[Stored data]
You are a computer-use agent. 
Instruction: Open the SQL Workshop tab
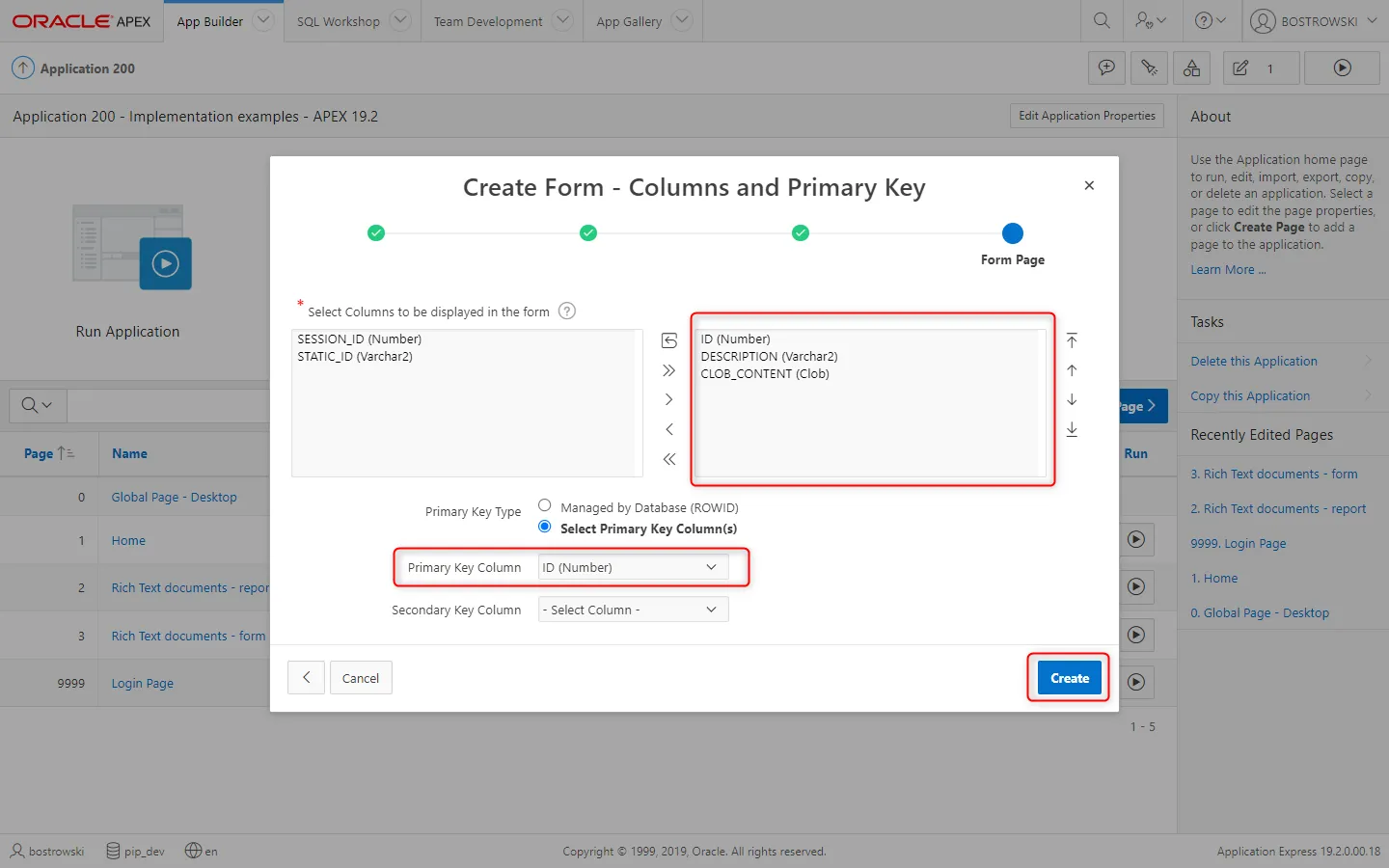[339, 21]
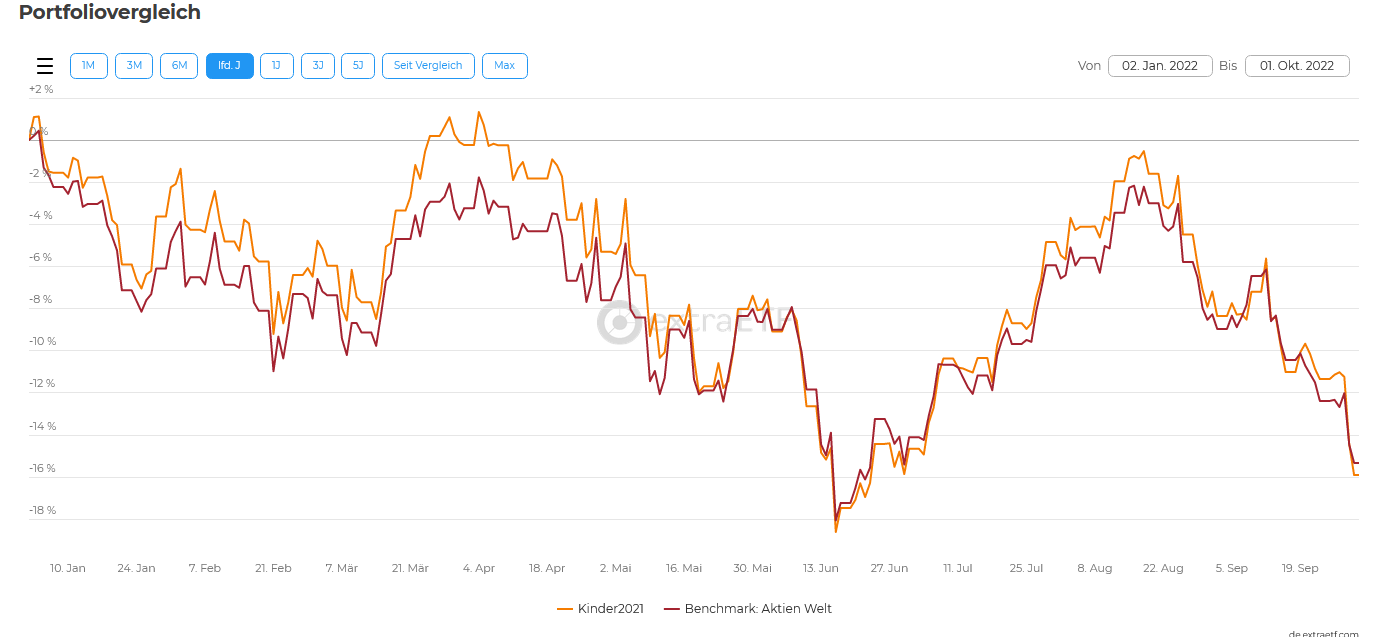The width and height of the screenshot is (1374, 637).
Task: Toggle the Kinder2021 series in legend
Action: click(x=610, y=608)
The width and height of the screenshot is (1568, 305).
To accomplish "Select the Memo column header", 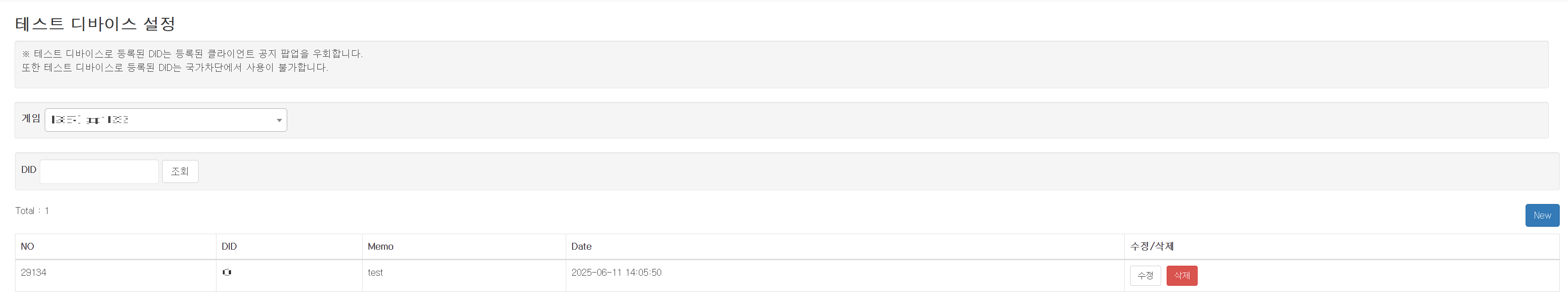I will (380, 246).
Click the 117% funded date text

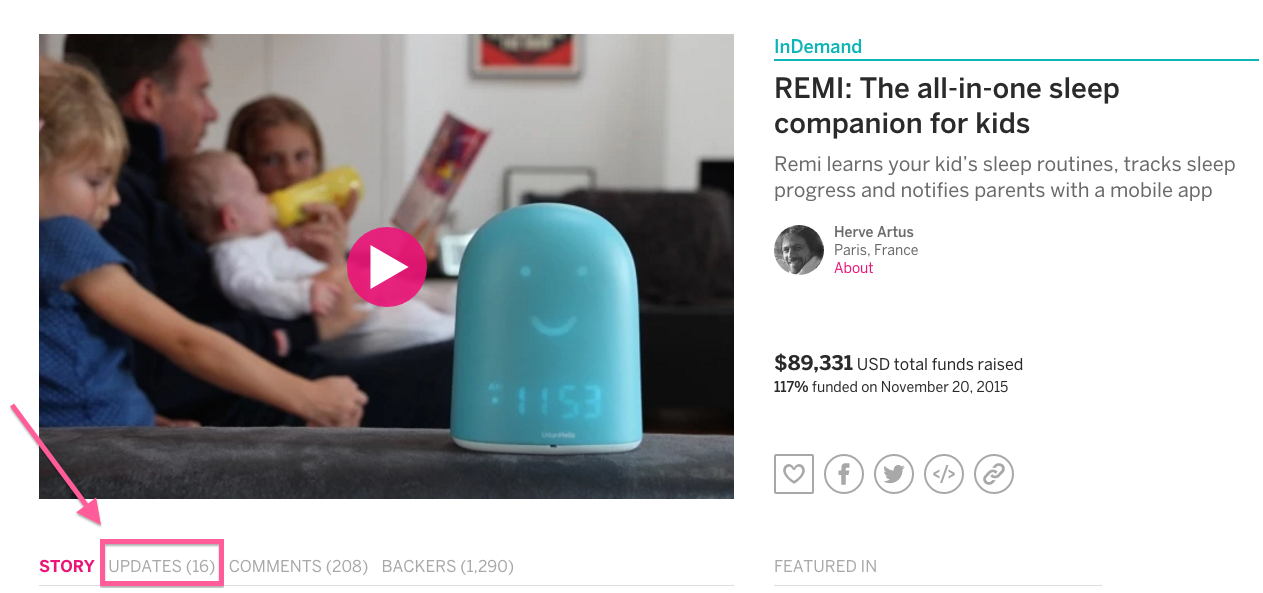click(891, 387)
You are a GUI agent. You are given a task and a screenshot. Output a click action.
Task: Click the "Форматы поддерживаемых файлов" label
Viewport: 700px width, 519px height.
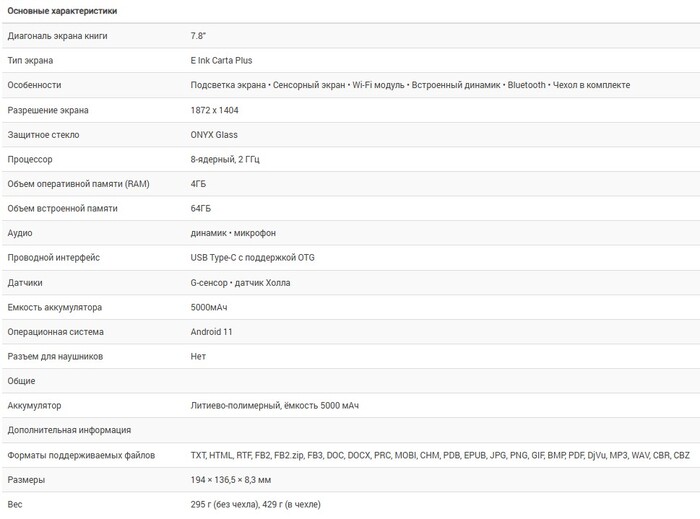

**PROBLEM TO WORK ON**
Within the data, tally each line containing the string "agent". Answer with the number by itself.

**EXERCISE RESULT**
2